Rain and washing away the past is the theme of this episode, and in some ways that’s what Cherry did this time around.
Young’s death is no longer the mystery thread holding this show together, as it did during the first two seasons.
Instead, it’s the suspected murder set up in tonight’s episode. The victim also brings into play a new nosy neighbor, played by Laurie Metcalf (“Roseanne”), who ends up raining on the joy felt by Bree over her new fiance, Orson (Kyle MacLachlan), in more ways than one.
Edie (Nicollette Sheridan) gets just a bit of airtime in this first episode, though the arrival of her troubled nephew next week sets up a new subplot.
Gone are the Applewhites, the African American family poorly shoehorned into last season.

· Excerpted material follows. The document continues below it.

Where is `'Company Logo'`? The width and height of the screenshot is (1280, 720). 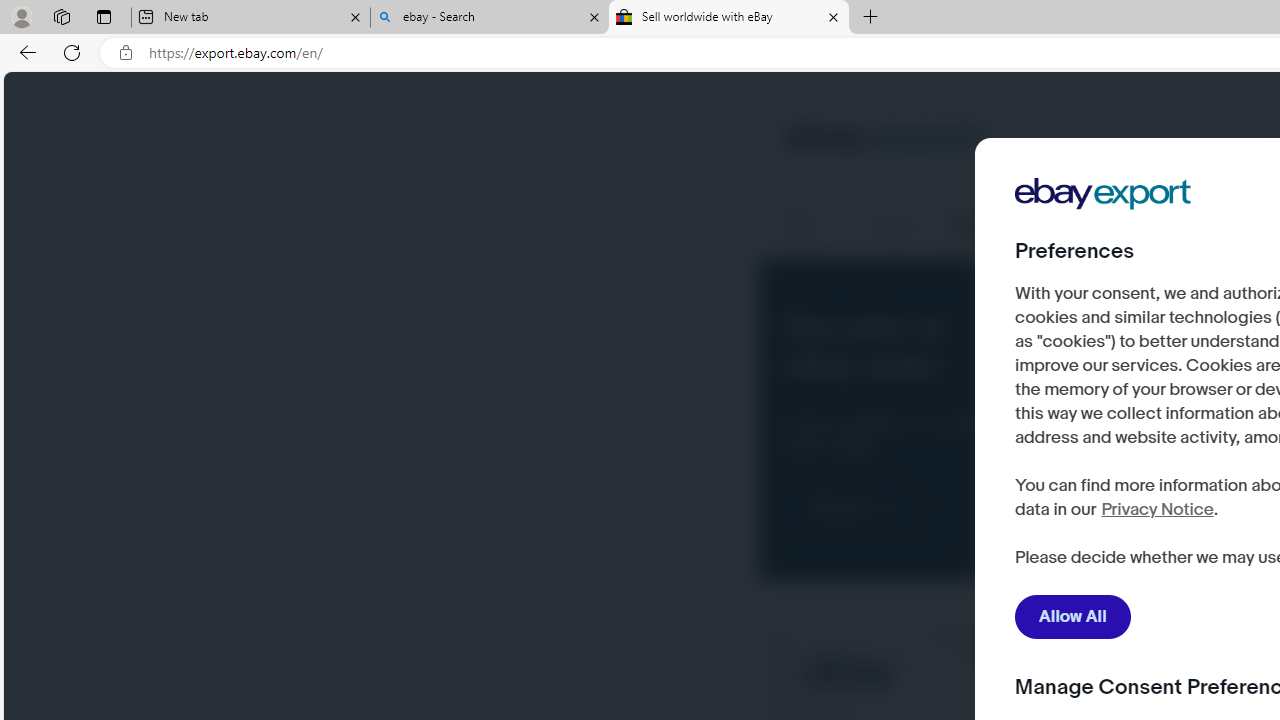 'Company Logo' is located at coordinates (1102, 194).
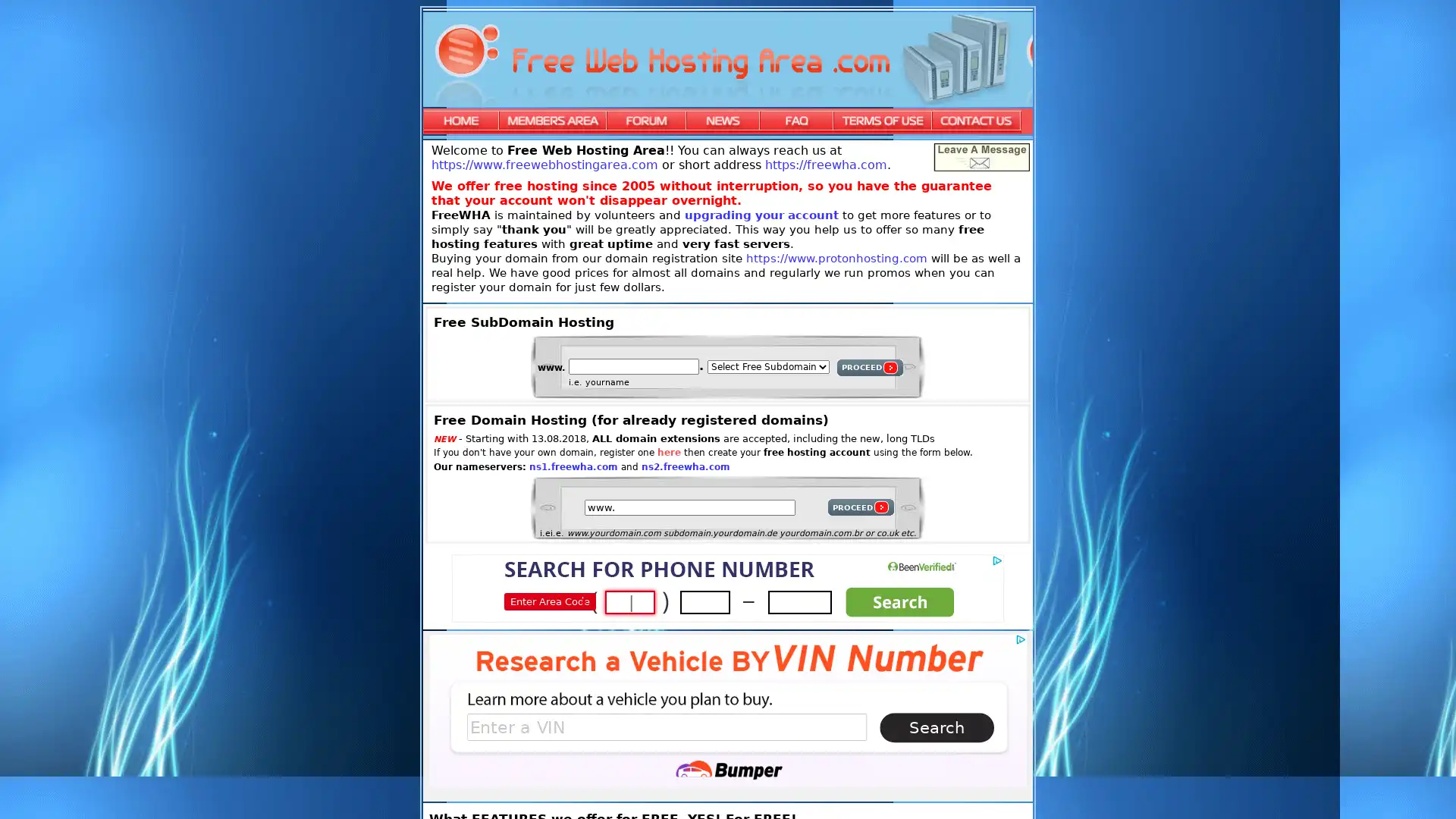  Describe the element at coordinates (860, 507) in the screenshot. I see `PROCEED` at that location.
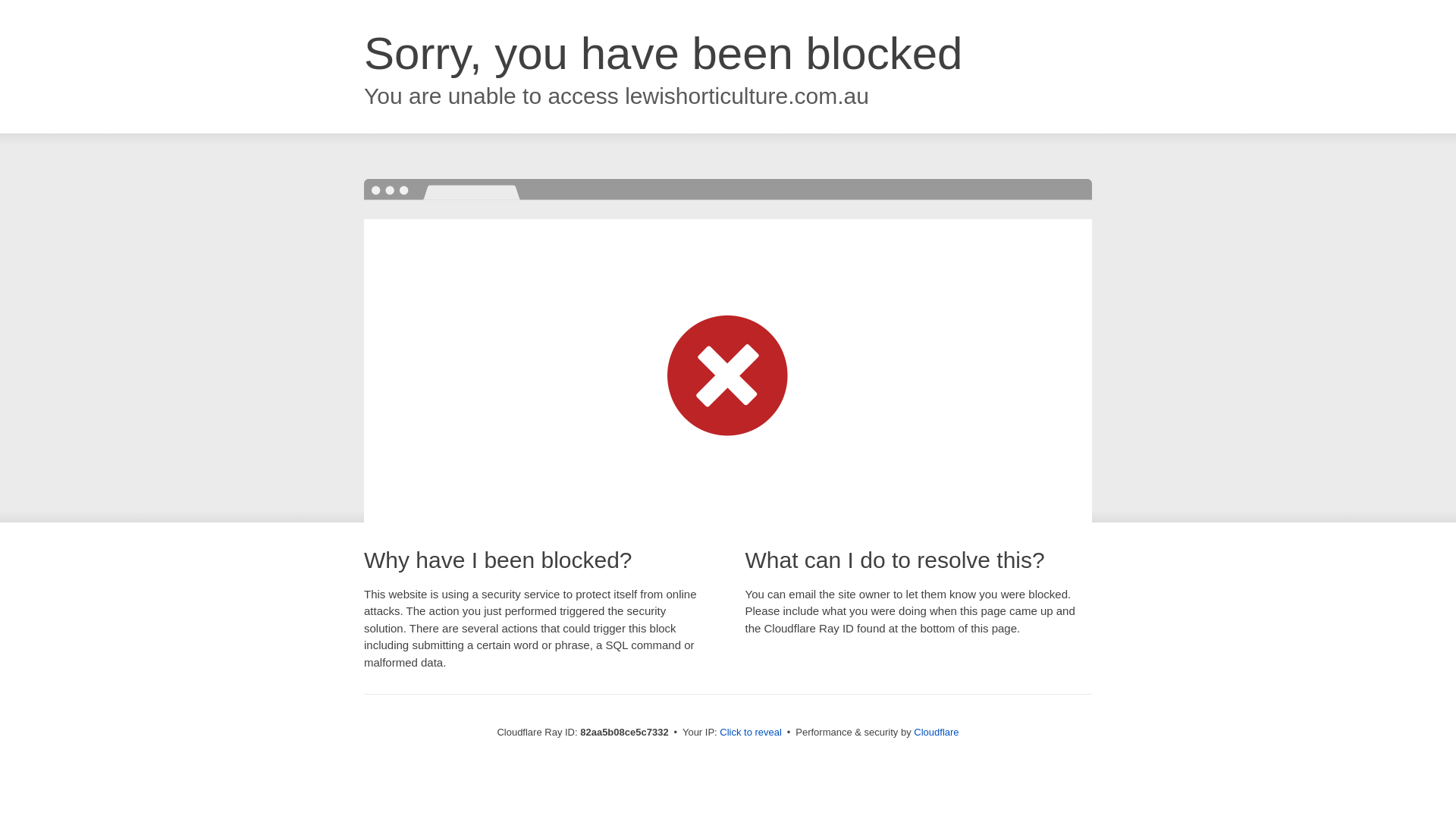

Picking up on the other storylines, Gabrielle (Eva Longoria) continues to tangle with her pregnant maid- turned-surrogate mother, Xiao-Mei.
“Doctor say I only get out of bed to pee,” says Xiao-Mei (played by Gwendoline Yeo), who then asks Gabrielle to rub her feet.
“Cut it out, Xiao-Mei,” Gabrielle says. “The doctor didn’t say anything about rubbing your chubby stumps.”
Xiao-Mei snaps back that she’s being treated poorly.
“I can’t wait for you to pop out that baby, because when you do I am putting you on the first plane back to Shanghai and you’re going to be on all fours in a rice paddy before the epidural wears off,” Gabrielle shoots back.
Elsewhere, Susan (Teri Hatcher) wrestles with her love for Mike – seen last season being mowed down by a car – and being wooed by a new hunk. And Lynette (Felicity Huffman) must deal with her expanded family due to her husband’s illegitimate daughter.
“So we wait for the storm to pass, hoping for the best,” Young says at the end. “Even though we know in our hearts some stains are so indelible nothing can wash them away.”
And so it goes on Wisteria Lane, stains and all.